Arrigo and the dissidents had been right all along.
A Bleak Chapter
“The evidence establishes that the composition of the PENS Task Force, the key ethical statements in the task force report, and many related APA public statements and policy positions were the result of close and confidential collaboration with certain Defense Department officials before, during, and after the task force met,” the Hoffman report stated.
The report continued: “Even though APA officials insisted at the time, and for years after, that all their actions were based on independent ethics and policy judgments about how to provide appropriate ethical guidance for psychologists who worked in this area, we found that this was not the case. Instead, key APA officials were operating in close, confidential coordination with key Defense Department officials to set up a task force and produce an outcome that would please [the Department of Defense], and to produce ethical guidelines that were the same as, or not more restrictive than, that department’s guidelines for interrogation activities.”
The organization that had questioned—and attacked—Arrigo made an about-face, calling the ordeal a “bleak chapter.”
In the wake of the scandal, the APA’s ethics chief of 15 years was ousted and other senior APA staff members, including the CEO and deputy CEO, retired early without admission of wrongdoing. The association made new recommendations, including evaluating existing conflict-of-interest policies and increasing the organization’s engagement with human rights activities. Last year, the APA banned psychologists from any involvement in national-security interrogations.
In 2015, Arrigo was awarded the Scientific Freedom and Responsibility Award from the American Association for the Advancement of Science (AAAS) in recognition of her “courage and persistence in advocating for ethical behavior among her fellow psychologists and the importance of international human rights standards and against torture.”
An article in The Guardian characterized Arrigo as a “national hero.”
But “hero” is not the word Arrigo uses.
Light on the Darkness
“The whole business of bravery—you can forget that,” she said during a March 2016 interview at her Irvine home. “People keep talking about courage. That’s not it. It’s grunt work, OK?”
Arrigo’s former CGU professors hold Arrigo in high regard.
“In graduate school and thereafter, Jean Maria Arrigo has been an impeccable researcher devoted to exploring critically important issues of social justice,” CGU’s Kathy Pezdek said.
Professor Emeritus Stuart Oskamp echoed this praise.
“Jean Maria was certainly one of the most dedicated, hard-working, and persistent graduate students that the CGU Psychology Department ever had,” he said. “She came to Claremont with deep ethical convictions and a single-minded concern for bringing social psychology to bear on mending many kinds of human rights abuses.”
Her old mentor said he was “honored to have worked with her.”

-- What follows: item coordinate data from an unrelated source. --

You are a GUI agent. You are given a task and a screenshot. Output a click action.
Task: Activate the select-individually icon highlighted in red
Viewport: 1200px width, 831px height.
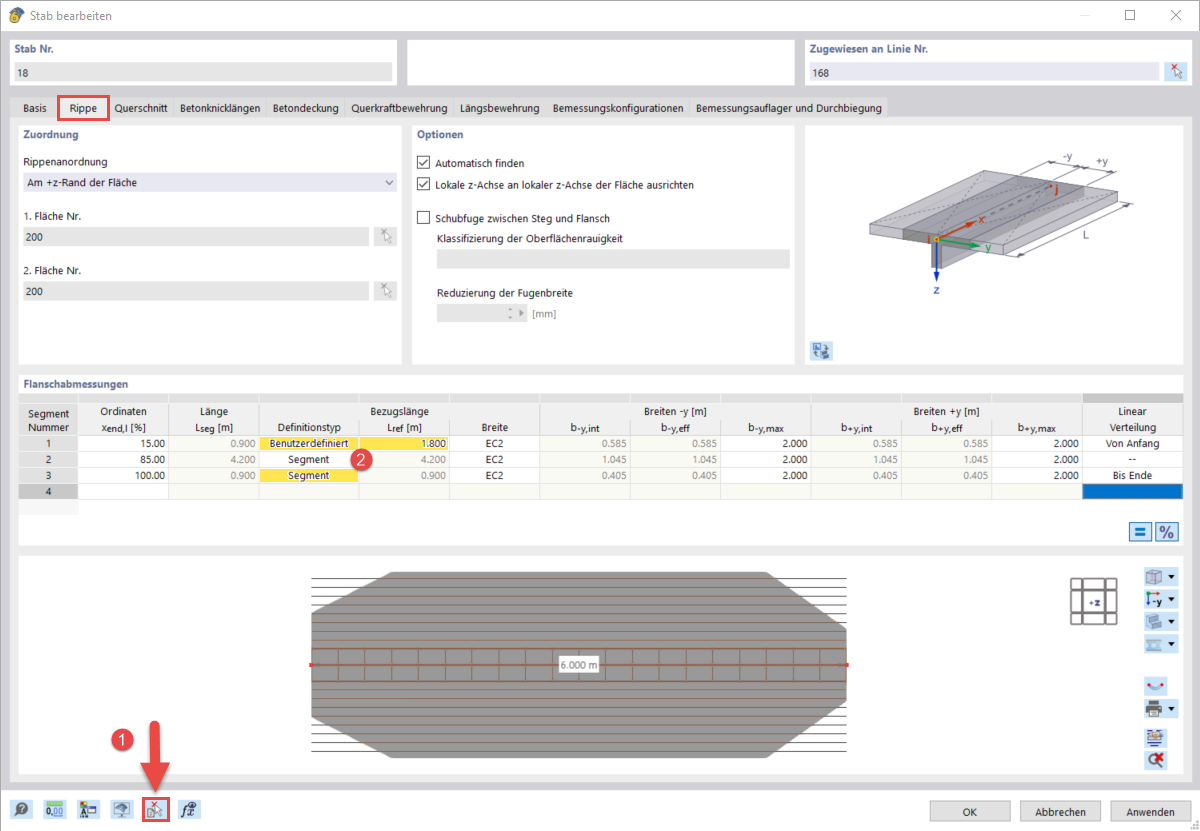(x=155, y=809)
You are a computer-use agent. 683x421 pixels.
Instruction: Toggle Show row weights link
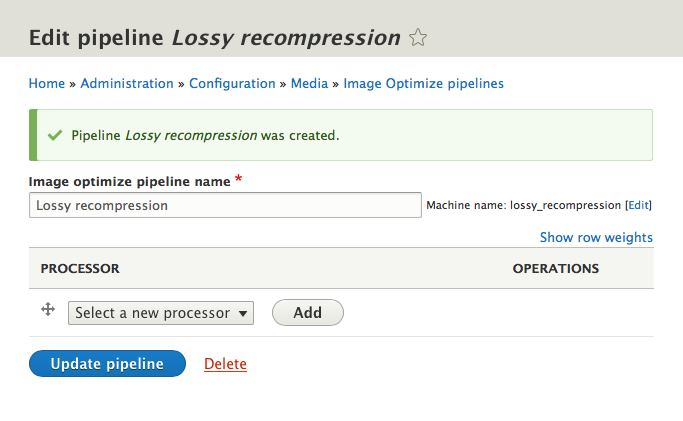596,237
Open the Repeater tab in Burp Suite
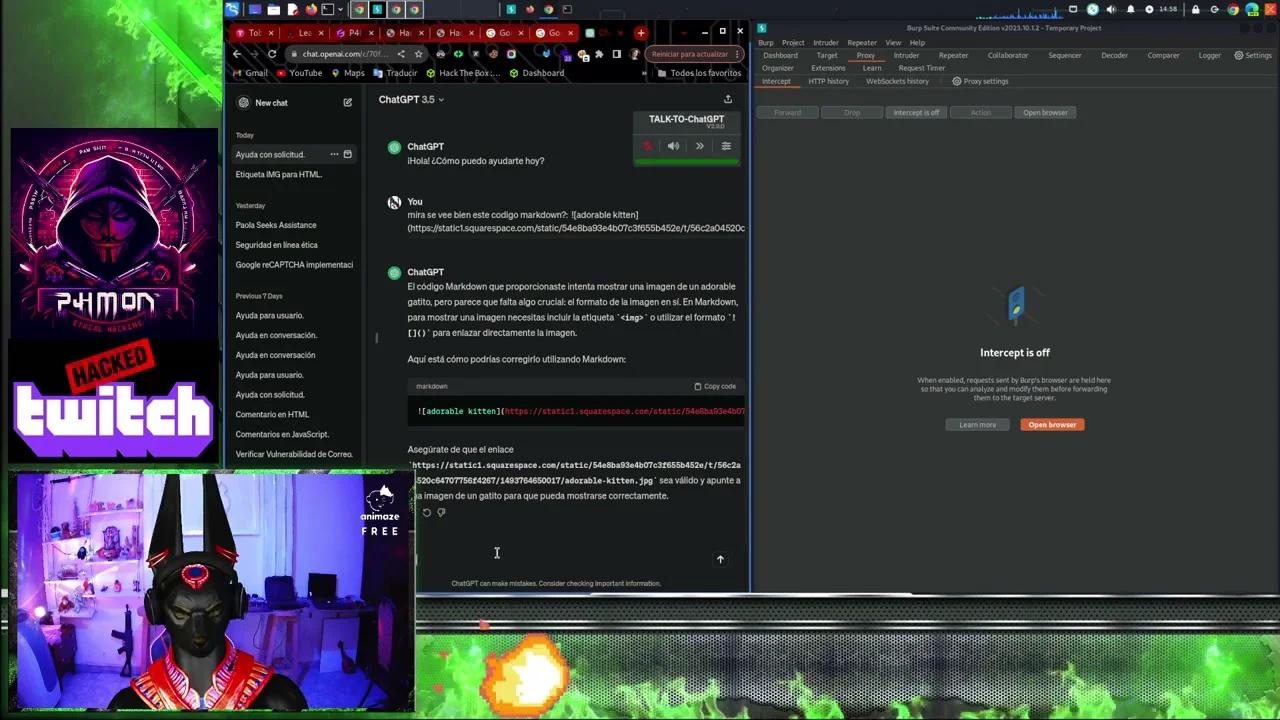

“For the 20 years or so that I have known her, Jean Maria Arrigo has worked with intelligence and vigor to shine light on the darkness,” CGU’s Charles Young said.
Was Arrigo ever tempted to just look the other way?
“No. There was never that moment. I OK’d that document,” she explained. “I was a party to this because I was made guilty. I had to stick it out.”
Despite recent changes, Arrigo isn’t convinced that the infrastructure and social networks that facilitated the PENS debacle are gone and that similar ethical lapses won’t arise again.
“That’s like believing that when the Russians shot down Gary Powers’ spy plane in 1960 that the US gave up espionage,” she said.